Passage shown
══════
How do you like the EMG 57-66 combo? I'm thinking of picking up a set. HNGD!


----------



## User Name (Sep 13, 2013)

sexy


----------



## Samark (Sep 13, 2013)

DAMN! That is insanely awesome!


----------



## ramses (Sep 13, 2013)

Yup, that's nice


----------



## Tommy (Sep 13, 2013)

Goddamn, that is absolutely gorgeous. I want one so bad!!


----------



## Adrian-XI (Sep 14, 2013)

So nice! I'd love one of these. HNGD!


----------



## Erockomania (Sep 14, 2013)

so. nice.


----------



## TheSeventhHead (Sep 14, 2013)

SUPER JEALOUS. I've been gasing so hard for one of those. HNGD man!


----------



## MetalBuddah (Sep 14, 2013)

These guitars are just way too beautiful! How do you like the 57/66 combo???


----------



## s_k_mullins (Sep 14, 2013)

Gorgeous!!


----------



## Khoi (Sep 14, 2013)

that is so sick. I love the neck woods. I didn't know you could get it with an Endurneck too which is sick


----------



## FrancescoFiligoi (Sep 14, 2013)

just WOW


----------



## leonardo7 (Sep 14, 2013)

Thanks everyone! I am really truly happy with this one. 



TylerRay said:


> How do you like the EMG 57-66 combo? I'm thinking of picking up a set. HNGD!





MetalBuddah said:


> These guitars are just way too beautiful! How do you like the 57/66 combo???



Pickups can only do what the woods will allow. They may very well sound different in a maple neck thru or swamp ash guitar. In this guitar I am actually quite surprised by the pickups. They are really nice sounding in mahogany. The 57 does a nice and creamy purr palm mute well. Also tightens up for that tight and bright djent palm mute. Still has a slight bit of that bright EMG drive but also has that lower output organic touch that a PAF can have. This is what makes is such an interesting pickup. The 66 neck is fluid and airy which I really like, not overly sterile. The 57 seems to be well suited for Mahogany. In fact, EMG mainly used a Les Paul when testing and creating it.



Khoi said:


> that is so sick. I love the neck woods. I didn't know you could get it with an Endurneck too which is sick



Yeah man, the Endurneck is the default neck. The C profile is the option I think. 

After playing on an Endurneck for a little while its actually sort of weird immediately going back to a conventional type of neck profile.


----------



## TheWarAgainstTime (Sep 14, 2013)

Love the top finish

Congrats and HNGD!


----------



## Daf57 (Sep 14, 2013)

Beautiful! I think that is the first blue I've seen of these. Very nice- congrats!!


----------



## BlackStar7 (Sep 14, 2013)

Supremely gorgeous. Each time I see the CL pics it makes me think I'd rather have one than the Boden 7, despite lusting after the latter pretty much forever. That top is just outrageously nice!


----------



## LolloBlaskhyrt (Sep 14, 2013)

Stunning! The neck is just perfect.


----------



## Lorcan Ward (Sep 14, 2013)

Nice!!!!!!!! Thats one hell of a top! Do you find any sound difference with the bridge pickup not being angled?


----------



## ikarus (Sep 14, 2013)
══════
Provided data

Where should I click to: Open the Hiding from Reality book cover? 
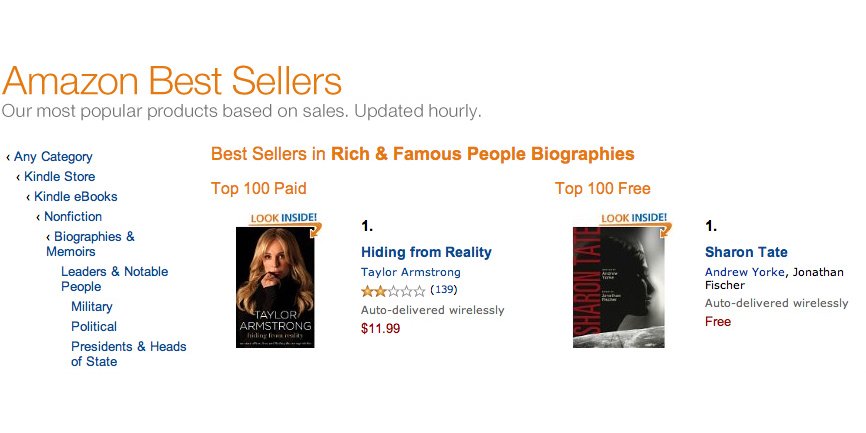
══════
Prompt 1
Revise the guitar forum thread, starting at "## Khoi (Sep" and ending at "FrancescoFiligoi (Sep 14, 2013)", with "Endurneck" replaced by "C profile neck".
Prompt 2
Carry the guitar forum thread forward from the point where it stops.

Task answer 1
## Khoi (Sep 14, 2013)

that is so sick. I love the neck woods. I didn't know you could get it with an C profile neck too which is sick


----------



## FrancescoFiligoi (Sep 14, 2013)

Task answer 2
soo nice! HNGD!


----------



## Cowboyfromhell (Sep 14, 2013)

Looks amazing love the finish and the maple fretboard looks really awesome HNGD!


----------



## JPMike (Sep 14, 2013)

I am still thinking if I should or should not get one of these.


----------



## Doombreed (Sep 14, 2013)

Beautiful guitar! I would really appreciate a bit of a review when you get the time. Does it for instance change the way you play due to the unique shape / neck carve?

HNGD!


----------



## DeadWeight (Sep 14, 2013)

Finish looks awesome buddy, happy new guitar day! How do you like the enduroneck?


----------



## jonajon91 (Sep 14, 2013)

I always thought the inlay was pac man. Now I just feel silly.


----------



## Zado (Sep 14, 2013)

But those are EMGs,it MUST sound like crap!


----------



## necronile (Sep 14, 2013)

Zado said:


> But those are EMGs,it MUST sound like crap!



Why because others say so?
Come on!
Stop with this EMG hating trend.
(Unless you joked here lol )


----------



## HL7DS (Sep 14, 2013)

HNGD! That looks so so inspiring.

P.S. Would be awesome to hear some demo clips!


----------



## StevenC (Sep 14, 2013)

HNGD! I can't wait to try these, though it sounds like they'll be great. Glad to hear Ola got the production series right.


----------



## Repsak (Sep 14, 2013)

Can't get enough of this guitar!


----------



## crg123 (Sep 14, 2013)

JPMike said:


> I am still thinking if I should or should not get one of these.



oh you.... haha


----------



## The Spanish Inquisition (Sep 14, 2013)

necronile said:


> Why because others say so?
> Come on!
> Stop with this EMG hating trend.
> (Unless you joked here lol )



He was joking, he was putting the sarcasm on pretty thick there


----------



## MAJ Meadows SF (Sep 14, 2013)

Must acquire one of these. Holy wow. It looks perfect all over.


----------



## HighGain510 (Sep 14, 2013)

Nice!!! Dibs if/when lol you decide to move this one on please!


----------



## Zado (Sep 14, 2013)

YJGB said:


> He was joking, he was putting the sarcasm on pretty thick there


Yep I play have some terrible emgs on my guitar too


----------



## Mklane (Sep 14, 2013)

Amazing!


----------



## seraphim (Sep 14, 2013)

All the primary colors shown on one guitar.... And it's glorious. This is wizardry of the highest caliber


----------



## ihunda (Sep 14, 2013)

Amazing, congrats man.
I am going to snatch one of those someday!


----------



## Cloudy (Sep 14, 2013)

Stunning! I can't wait for my Washburn Boden 7 to arrive!


----------



## Jlang (Sep 14, 2013)

I really really hope they open up the multiple stain options for the cl7 , one can dream right? 

This thing is absolutely dreamy. Happy new guitar day friend.


----------



## The Spanish Inquisition (Sep 14, 2013)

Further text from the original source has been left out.